La ley y la jurisprudencia señalan que la obligación de pago es la norma y las exoneraciones solo se admiten bajo una serie de condiciones estrictas

La comunidad de vecinos juega un papel fundamental en el buen funcionamiento de cualquier edificio o conjunto residencial. Todos los copropietarios tienen la obligación de participar en los gastos y cargas compartidas, tal como establece la Ley de Propiedad Horizontal (LPH) en su artículo 9. Sin embargo, hay casos excepcionales en los que un vecino puede estar exento, ya sea total o parcialmente, de ciertos pagos comunitarios.

La ley deja claro que, por regla general, la obligación de contribuir es la norma. Según el artículo 9.1.e de la LPH, «todos los propietarios deben sufragar los gastos necesarios para mantener el inmueble y sus servicios comunes, salvo que exista una disposición legal específica que indique lo contrario».

Por otro lado, el artículo 9.2 LPH establece que el hecho de no utilizar un servicio común no constituye, por sí mismo, un motivo para evitar la contribución. Es decir, aunque un propietario no haga uso de ciertas instalaciones como el ascensor, la piscina o cualquier otro servicio compartido, esto no le libera automáticamente de la obligación de pagar, salvo en casos muy concretos y excepcionales.
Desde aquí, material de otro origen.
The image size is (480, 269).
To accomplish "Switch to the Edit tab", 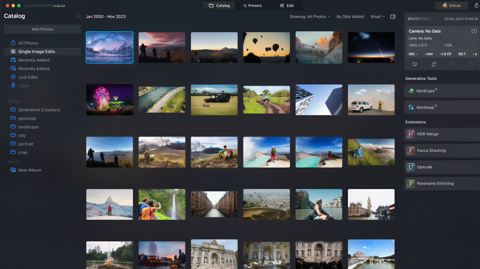I will [287, 5].
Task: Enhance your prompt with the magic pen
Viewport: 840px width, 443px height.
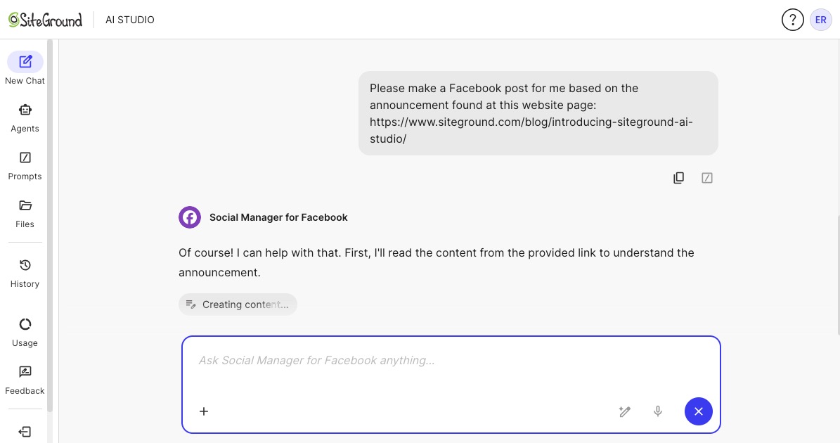Action: pyautogui.click(x=624, y=411)
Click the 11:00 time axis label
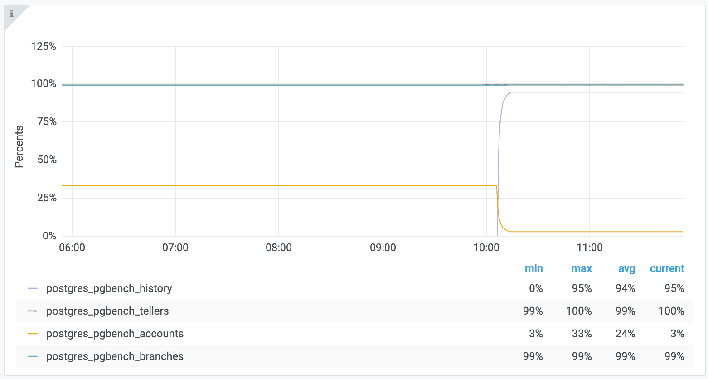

La jurisprudencia es clara al respecto

Concretamente, solo la existencia de una disposición específica en los estatutos o en el título constitutivo puede justificar que un propietario quede exento de ciertos pagos. Sin una norma expresa que lo contemple, no es posible individualizar esa exoneración ni considerarla válida.

En algunos casos, como locales con entrada independiente que no utilizan las zonas comunes —portal, escaleras o ascensor— la liberación de la obligación de pago es posible, siempre que esté prevista legalmente. No obstante, esta excepción solo aplica cuando se establece de manera explícita.

Además, cuando se instalan nuevas instalaciones consideradas imprescindibles, como un ascensor por motivos de accesibilidad, cualquier exención anterior deja de ser válida. En estas situaciones, todos los propietarios deben participar en los gastos correspondientes, sin excepciones.

También es posible que la comunidad acuerde, por unanimidad en junta, una exención temporal o permanente para un propietario o local determinado. En este caso, no es necesario que exista una disposición en los estatutos.

¿Y con las mejoras que no son necesarias?

Por otra parte, la Ley de Propiedad Horizontal establece que, cuando se plantean mejoras, instalaciones o innovaciones que no son estrictamente necesarias para la conservación, habitabilidad, accesibilidad o seguridad del edificio, y cuyo coste excede de tres mensualidades ordinarias, los propietarios que voten en contra pueden quedar exentos de contribuir económicamente. No obstante, esta exención conlleva que tampoco podrán beneficiarse de dichas mejoras o instalaciones.

Tanto la normativa como la interpretación judicial coinciden en que la contribución económica de los propietarios es la regla, y que las exenciones solo se reconocen cuando se cumplen criterios específicos y bien delimitados.